According to the presentation:

Q:  Why is the structure of a decision relevant to examiners?
A:  Helps examiners navigate a decision to more quickly and easily identify examination tips

The new training module is supposed to enable examiners to better understand what case law is, how to find it, and how to respond to it in Office Actions when raised by Applicants.  According to the presentation, the examiners are to compare or contrast facts in case law with those in an application and then apply the reasoning from the case law to application under examination.  But, is it realistic to ask examiners to act as lawyers after a few hours of training?

The presentation is supposed to provide examiners with a basic understanding of case law, the meaning of precedent, and how to cite cases, so that examiners will be better able to respond to the use of case law by patent practitioners.  The case law training module being used by the Office consists of a pair of two-hour sessions, the first session constituting a lecture by an attorney from the Office of the Solicitor and the second session constituting a series of four laboratory exercises in which trainees split off into small groups to address hypothetical situations involving §§ 101, 102, 103, and 112 rejections.

The examiners are supposed to consult the MPEP first when attempting to ascertain the Office’s policy regarding the meaning of a cited case and then, if necessary, look to case law in BNA’s USPQ database.  According to the USPTO’s “dirty little secret”, examiners don’t have to read the whole case but instead can just read the portion(s) of the case that has been cited by the practitioner, and then, if it seems relevant, read other parts of the case.  The training module also is to help examiners understand holdings v. dicta, the difference between the headnotes and the opinion and the difference between majority opinions, plurality opinions, concurrences, and dissents.

Under justifications for the program, Ms.
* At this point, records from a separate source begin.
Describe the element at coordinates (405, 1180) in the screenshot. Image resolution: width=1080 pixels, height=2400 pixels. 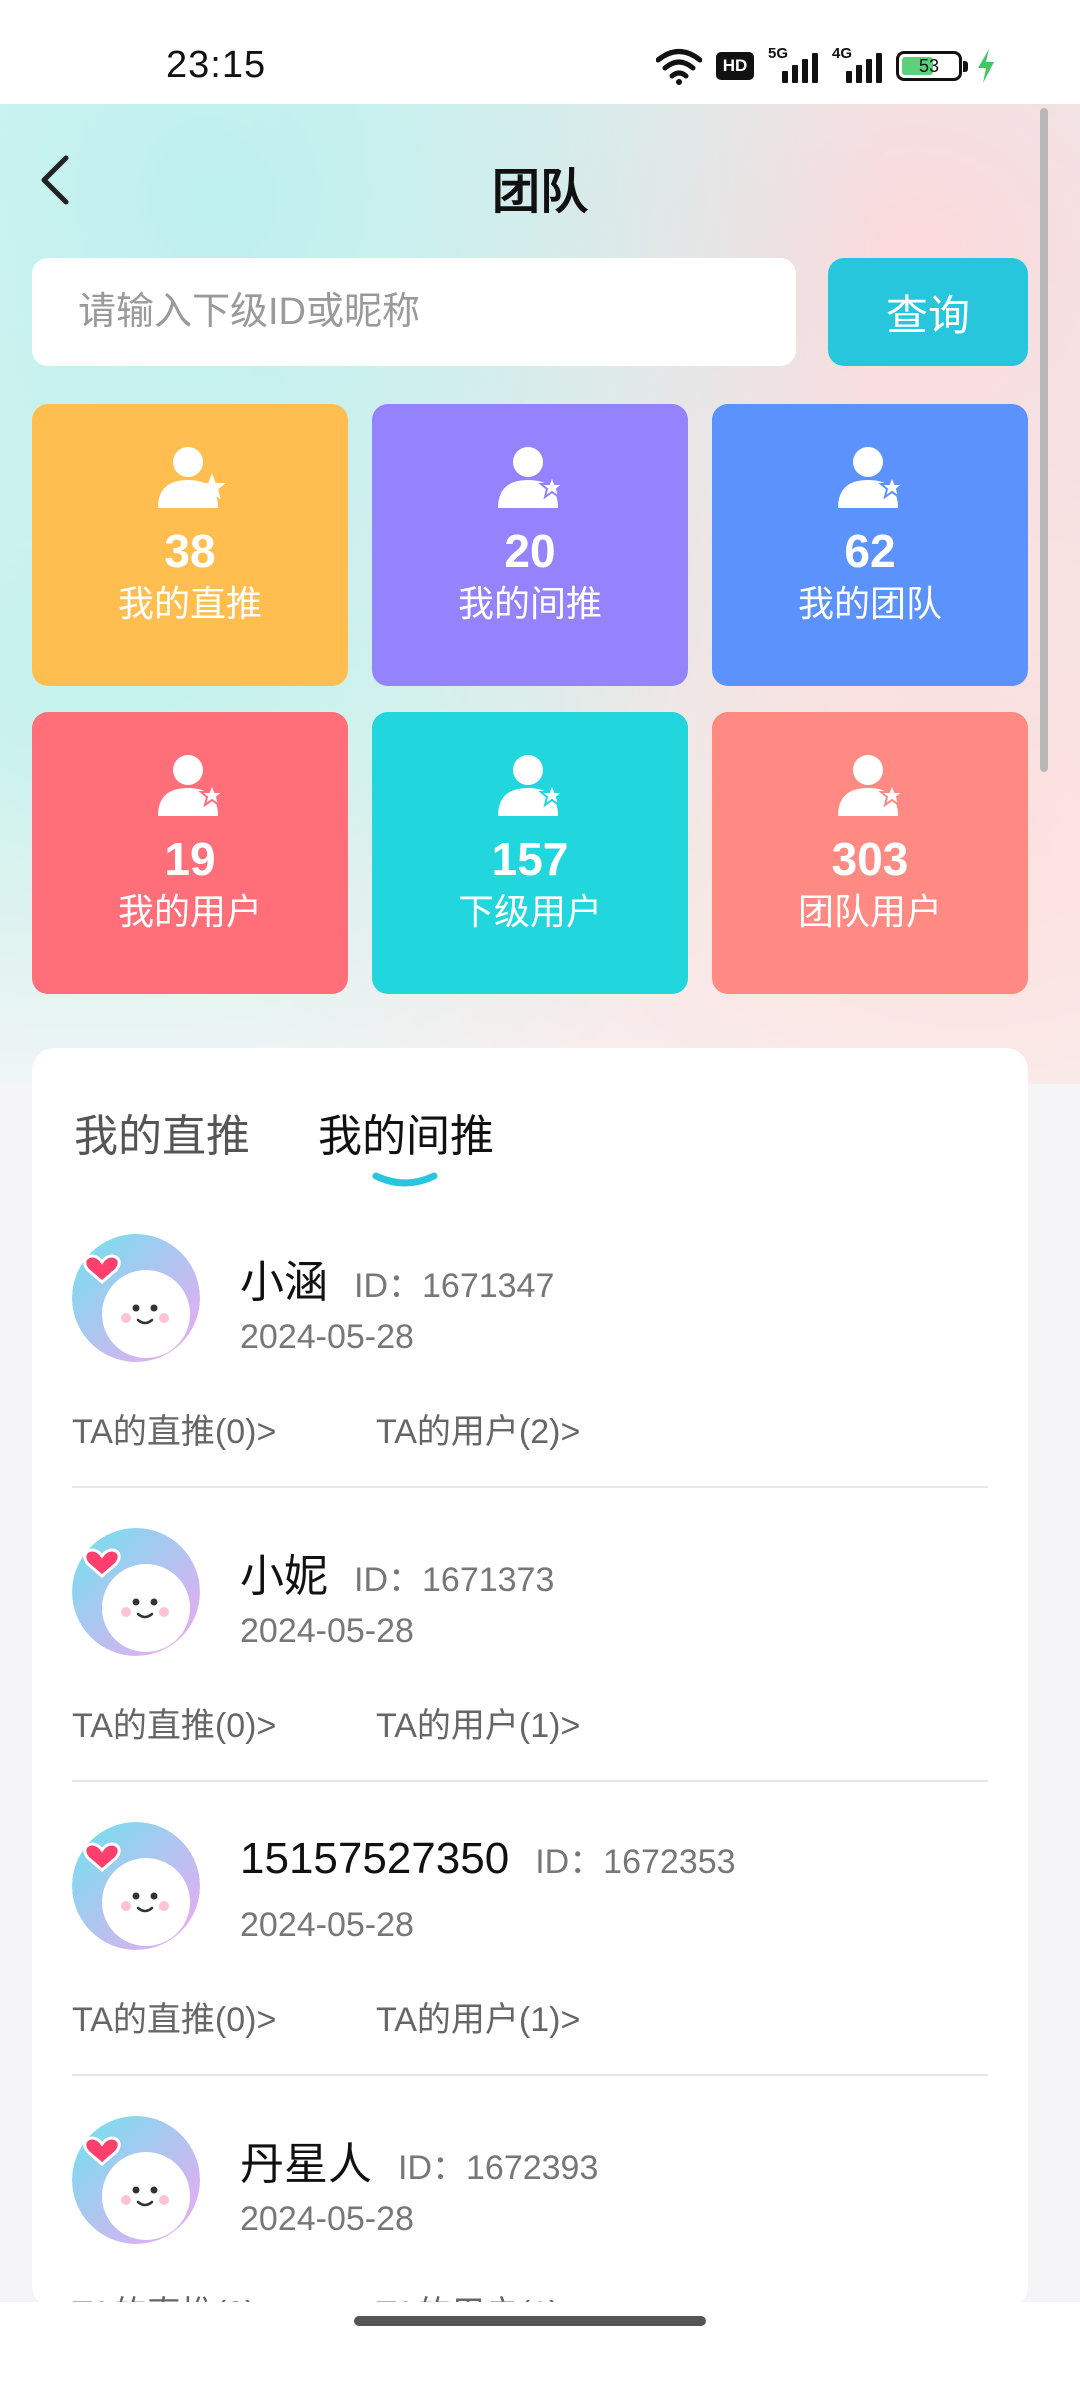
I see `tab-active-indicator` at that location.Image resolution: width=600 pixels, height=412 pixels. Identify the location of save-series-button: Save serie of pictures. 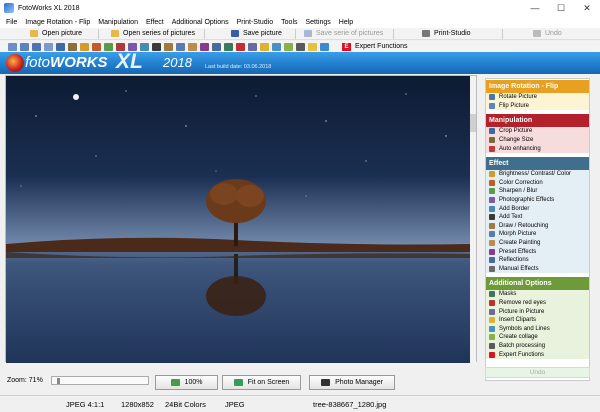
(344, 34).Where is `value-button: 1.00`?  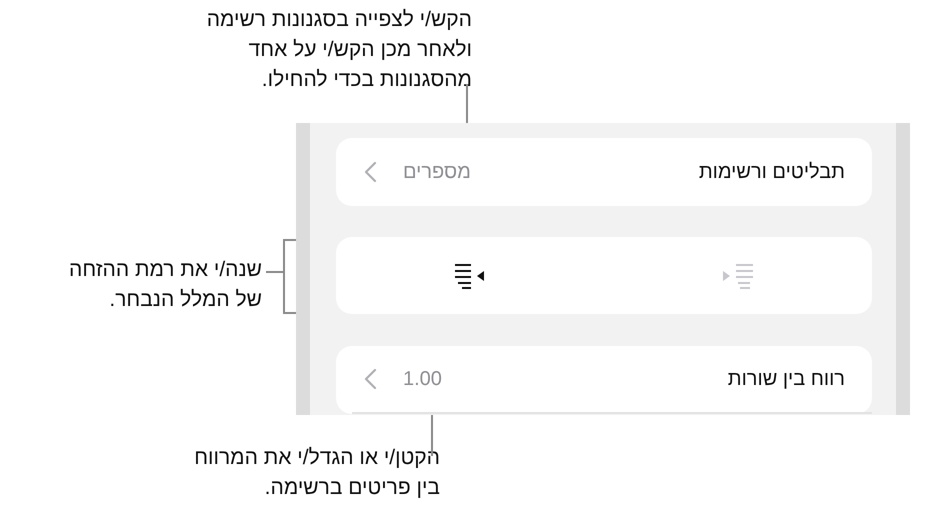
value-button: 1.00 is located at coordinates (402, 379). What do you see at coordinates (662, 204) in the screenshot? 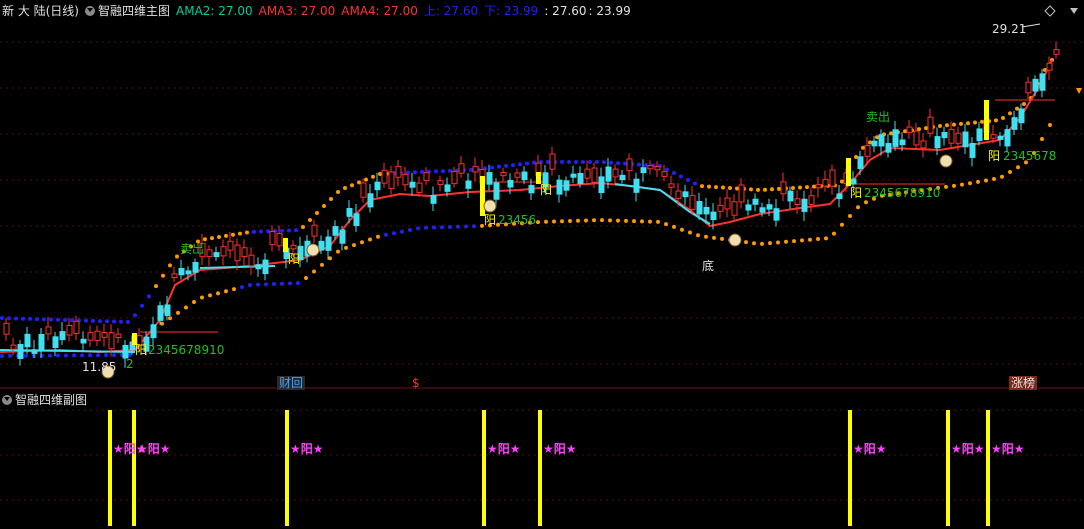
I see `ama-line-cyan` at bounding box center [662, 204].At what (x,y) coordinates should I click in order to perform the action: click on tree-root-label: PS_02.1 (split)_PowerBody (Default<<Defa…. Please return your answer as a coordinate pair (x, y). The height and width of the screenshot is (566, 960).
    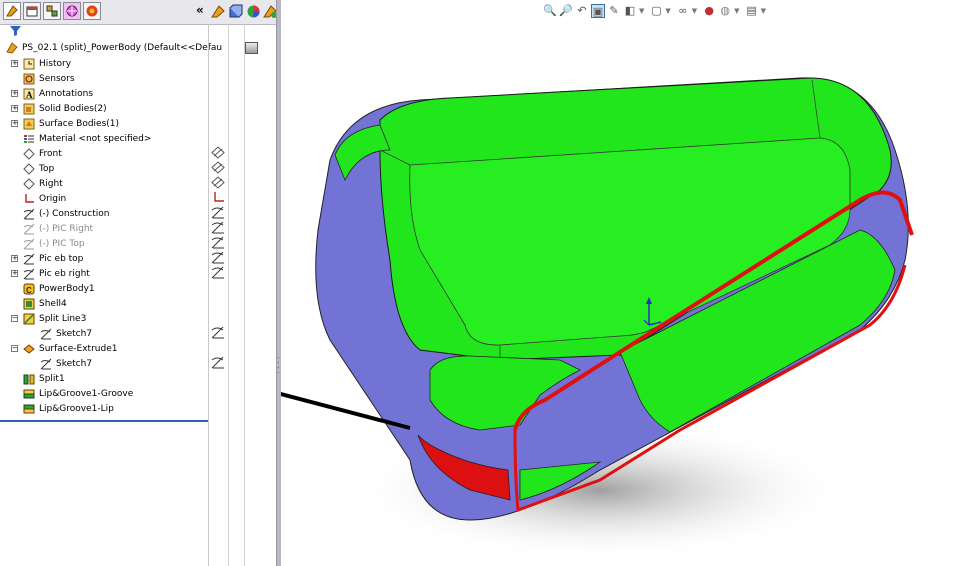
    Looking at the image, I should click on (122, 48).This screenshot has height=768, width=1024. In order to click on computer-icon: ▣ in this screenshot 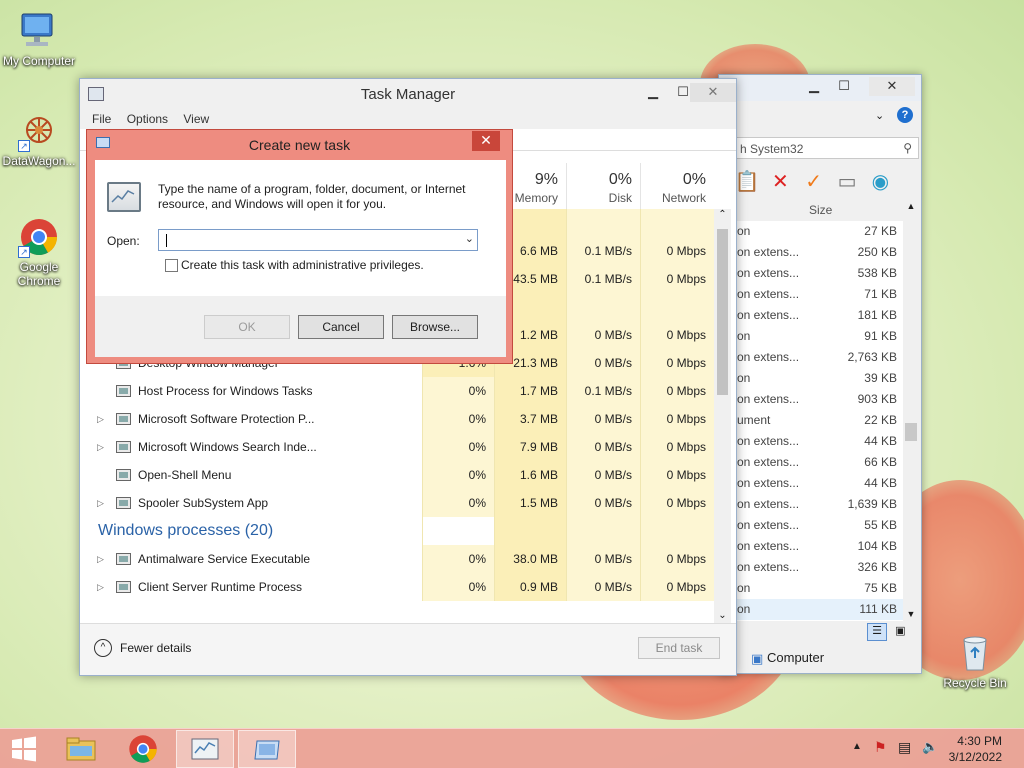, I will do `click(758, 658)`. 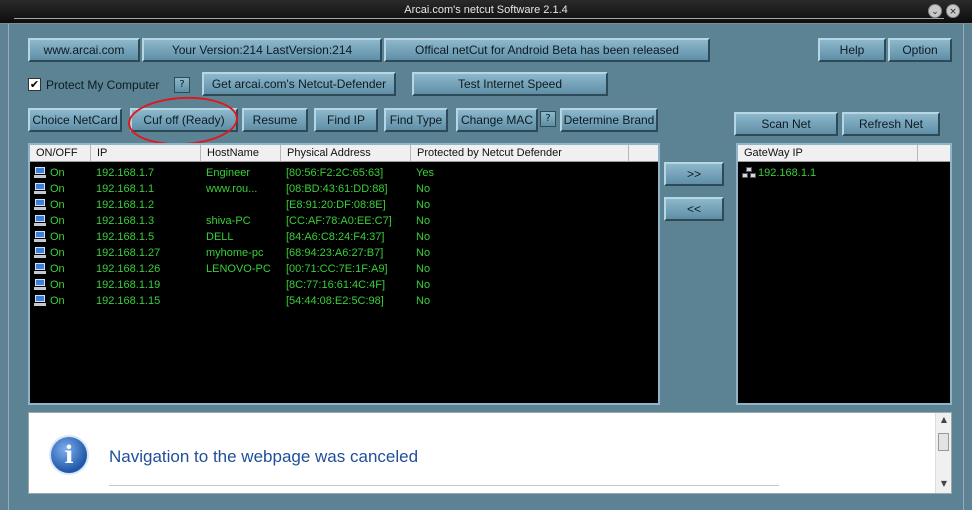 What do you see at coordinates (479, 18) in the screenshot?
I see `title-bar-rule` at bounding box center [479, 18].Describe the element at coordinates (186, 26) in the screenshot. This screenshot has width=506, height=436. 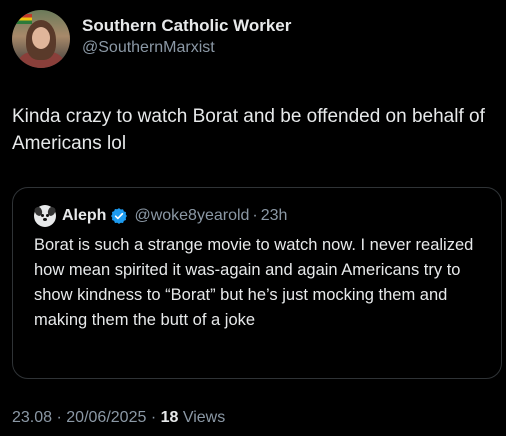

Gongola presented recent USPTO statistics:

  • 448,003 applications examined
  • 332,617 new utility application filed
  • 25.6 months average first action pendency
  • 32.2 months average total pendency
  • 1,765 new applications for Accelerate Examination (186 days to final action or allowance)

Ms. Gongola noted that the new training module had been first used on November 18th, and that the examiners in Tech Center 1600 (biotechnology and organic chemistry) would receive their case law training sometime in December.

What’s your take?  Will this help avoid examination mistakes or will it give practitioners more headaches with applications under the old adage that a little knowledge can be dangerous?